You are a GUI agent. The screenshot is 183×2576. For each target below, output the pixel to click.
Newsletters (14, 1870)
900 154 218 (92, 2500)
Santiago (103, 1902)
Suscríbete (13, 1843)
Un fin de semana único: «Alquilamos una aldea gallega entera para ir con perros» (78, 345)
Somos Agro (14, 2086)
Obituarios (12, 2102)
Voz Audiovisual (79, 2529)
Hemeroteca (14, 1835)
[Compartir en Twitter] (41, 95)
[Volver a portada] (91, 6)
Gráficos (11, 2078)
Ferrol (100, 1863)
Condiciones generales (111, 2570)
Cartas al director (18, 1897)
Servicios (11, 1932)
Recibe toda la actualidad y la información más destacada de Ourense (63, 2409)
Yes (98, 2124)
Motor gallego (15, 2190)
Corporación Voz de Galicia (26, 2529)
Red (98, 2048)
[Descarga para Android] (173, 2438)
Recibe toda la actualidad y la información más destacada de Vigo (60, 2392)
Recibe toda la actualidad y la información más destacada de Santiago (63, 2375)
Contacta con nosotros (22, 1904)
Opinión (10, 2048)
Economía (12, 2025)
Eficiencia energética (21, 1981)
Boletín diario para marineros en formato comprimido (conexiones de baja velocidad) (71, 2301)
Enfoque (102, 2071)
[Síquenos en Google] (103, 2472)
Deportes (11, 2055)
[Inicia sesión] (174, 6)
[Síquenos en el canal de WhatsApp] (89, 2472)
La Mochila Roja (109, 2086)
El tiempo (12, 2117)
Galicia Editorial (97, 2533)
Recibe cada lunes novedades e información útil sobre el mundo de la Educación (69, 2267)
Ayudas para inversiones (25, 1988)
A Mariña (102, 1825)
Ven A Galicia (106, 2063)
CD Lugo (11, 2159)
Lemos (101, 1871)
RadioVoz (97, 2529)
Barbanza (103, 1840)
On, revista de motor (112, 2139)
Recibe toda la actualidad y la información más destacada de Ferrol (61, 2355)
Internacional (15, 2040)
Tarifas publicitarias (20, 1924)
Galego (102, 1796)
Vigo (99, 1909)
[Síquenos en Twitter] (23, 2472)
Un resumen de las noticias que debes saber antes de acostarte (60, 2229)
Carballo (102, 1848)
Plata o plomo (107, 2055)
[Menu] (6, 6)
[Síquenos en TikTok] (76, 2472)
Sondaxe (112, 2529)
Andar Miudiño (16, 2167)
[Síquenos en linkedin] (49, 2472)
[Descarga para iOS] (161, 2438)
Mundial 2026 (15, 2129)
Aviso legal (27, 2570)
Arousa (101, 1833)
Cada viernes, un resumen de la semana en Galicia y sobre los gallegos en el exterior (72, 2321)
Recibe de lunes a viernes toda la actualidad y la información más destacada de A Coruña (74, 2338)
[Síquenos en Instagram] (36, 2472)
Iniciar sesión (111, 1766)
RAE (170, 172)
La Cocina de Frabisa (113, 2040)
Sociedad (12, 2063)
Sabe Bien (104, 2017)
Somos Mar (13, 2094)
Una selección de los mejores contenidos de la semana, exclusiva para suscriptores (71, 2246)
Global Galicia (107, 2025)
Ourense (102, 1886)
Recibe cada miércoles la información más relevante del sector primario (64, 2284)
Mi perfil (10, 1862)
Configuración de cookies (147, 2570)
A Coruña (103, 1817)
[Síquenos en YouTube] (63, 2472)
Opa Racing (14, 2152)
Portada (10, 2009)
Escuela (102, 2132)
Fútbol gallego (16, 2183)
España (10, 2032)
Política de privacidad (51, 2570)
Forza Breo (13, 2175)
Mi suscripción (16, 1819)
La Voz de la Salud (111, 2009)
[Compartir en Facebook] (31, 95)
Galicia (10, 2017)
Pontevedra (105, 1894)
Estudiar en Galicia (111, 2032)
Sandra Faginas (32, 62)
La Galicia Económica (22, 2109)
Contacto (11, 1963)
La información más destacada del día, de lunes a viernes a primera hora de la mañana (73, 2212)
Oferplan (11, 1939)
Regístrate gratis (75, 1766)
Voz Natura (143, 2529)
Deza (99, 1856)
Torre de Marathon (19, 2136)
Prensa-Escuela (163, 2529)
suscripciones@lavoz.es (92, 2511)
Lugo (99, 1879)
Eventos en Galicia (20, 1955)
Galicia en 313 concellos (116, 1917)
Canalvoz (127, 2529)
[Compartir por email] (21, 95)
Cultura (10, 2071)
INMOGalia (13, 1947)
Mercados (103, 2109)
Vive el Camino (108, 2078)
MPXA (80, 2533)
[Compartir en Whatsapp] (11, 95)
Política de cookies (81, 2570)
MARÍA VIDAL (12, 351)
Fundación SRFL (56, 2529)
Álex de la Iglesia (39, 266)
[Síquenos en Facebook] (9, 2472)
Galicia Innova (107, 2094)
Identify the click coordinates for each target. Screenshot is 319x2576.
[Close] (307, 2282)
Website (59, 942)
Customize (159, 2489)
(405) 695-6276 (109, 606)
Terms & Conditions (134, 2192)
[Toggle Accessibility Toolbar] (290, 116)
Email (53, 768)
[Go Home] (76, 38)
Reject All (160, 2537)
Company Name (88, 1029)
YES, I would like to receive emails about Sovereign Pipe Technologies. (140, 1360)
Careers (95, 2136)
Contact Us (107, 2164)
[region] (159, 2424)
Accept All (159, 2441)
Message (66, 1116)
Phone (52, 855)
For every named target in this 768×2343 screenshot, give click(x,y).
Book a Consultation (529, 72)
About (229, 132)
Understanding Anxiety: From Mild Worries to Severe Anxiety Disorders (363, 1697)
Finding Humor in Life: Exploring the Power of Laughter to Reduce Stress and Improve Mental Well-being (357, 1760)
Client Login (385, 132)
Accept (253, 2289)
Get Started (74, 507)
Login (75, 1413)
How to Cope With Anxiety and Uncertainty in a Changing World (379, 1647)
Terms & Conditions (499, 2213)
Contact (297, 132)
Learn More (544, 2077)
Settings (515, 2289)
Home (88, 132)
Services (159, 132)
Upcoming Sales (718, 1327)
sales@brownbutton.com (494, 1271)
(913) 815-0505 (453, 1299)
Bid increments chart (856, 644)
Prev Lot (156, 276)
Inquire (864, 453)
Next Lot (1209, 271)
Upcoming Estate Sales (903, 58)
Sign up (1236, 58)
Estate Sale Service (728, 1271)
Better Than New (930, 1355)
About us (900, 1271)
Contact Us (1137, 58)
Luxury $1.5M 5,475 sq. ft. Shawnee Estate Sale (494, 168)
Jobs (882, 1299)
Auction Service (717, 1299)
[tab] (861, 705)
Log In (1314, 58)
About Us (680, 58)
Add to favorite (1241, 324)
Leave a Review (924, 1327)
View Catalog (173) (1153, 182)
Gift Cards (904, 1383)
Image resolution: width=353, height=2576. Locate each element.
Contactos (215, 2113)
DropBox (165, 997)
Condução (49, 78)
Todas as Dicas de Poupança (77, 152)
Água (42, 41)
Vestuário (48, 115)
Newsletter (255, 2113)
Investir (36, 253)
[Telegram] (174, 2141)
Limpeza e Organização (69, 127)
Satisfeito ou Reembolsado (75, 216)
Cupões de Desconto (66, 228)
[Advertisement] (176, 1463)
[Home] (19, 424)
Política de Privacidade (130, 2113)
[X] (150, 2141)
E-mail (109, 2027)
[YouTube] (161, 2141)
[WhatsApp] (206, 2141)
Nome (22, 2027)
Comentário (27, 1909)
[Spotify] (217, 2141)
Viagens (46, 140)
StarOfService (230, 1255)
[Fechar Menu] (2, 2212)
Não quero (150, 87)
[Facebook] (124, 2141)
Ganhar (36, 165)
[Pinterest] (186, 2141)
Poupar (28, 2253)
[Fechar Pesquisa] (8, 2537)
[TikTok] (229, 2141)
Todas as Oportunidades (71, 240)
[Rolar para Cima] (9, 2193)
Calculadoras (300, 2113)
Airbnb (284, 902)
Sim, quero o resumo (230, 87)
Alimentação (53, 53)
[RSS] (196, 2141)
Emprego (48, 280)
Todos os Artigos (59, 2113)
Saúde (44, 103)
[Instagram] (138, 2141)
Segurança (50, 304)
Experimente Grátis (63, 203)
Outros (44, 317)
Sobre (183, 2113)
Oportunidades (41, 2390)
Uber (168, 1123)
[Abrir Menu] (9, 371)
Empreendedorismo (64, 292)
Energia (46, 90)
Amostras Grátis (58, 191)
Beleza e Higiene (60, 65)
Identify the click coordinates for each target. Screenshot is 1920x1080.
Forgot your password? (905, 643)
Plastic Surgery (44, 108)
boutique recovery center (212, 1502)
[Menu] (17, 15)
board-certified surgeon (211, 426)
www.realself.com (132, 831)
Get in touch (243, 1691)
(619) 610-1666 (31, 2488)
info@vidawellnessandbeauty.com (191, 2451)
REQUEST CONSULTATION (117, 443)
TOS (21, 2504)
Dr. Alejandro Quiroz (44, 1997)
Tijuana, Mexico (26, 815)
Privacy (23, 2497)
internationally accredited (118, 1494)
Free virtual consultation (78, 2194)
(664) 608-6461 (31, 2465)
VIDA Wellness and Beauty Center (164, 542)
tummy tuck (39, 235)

* * * *

EXERCISE ->
If a line comes after the one that contains "Suscríbete (13, 1843)", leave it out; return every line of the entries up to that point exactly, starting with the first, with that line included.

SOLUTION ->
You are a GUI agent. The screenshot is 183×2576. For each target below, output the pixel to click.
Newsletters (14, 1870)
900 154 218 (92, 2500)
Santiago (103, 1902)
Suscríbete (13, 1843)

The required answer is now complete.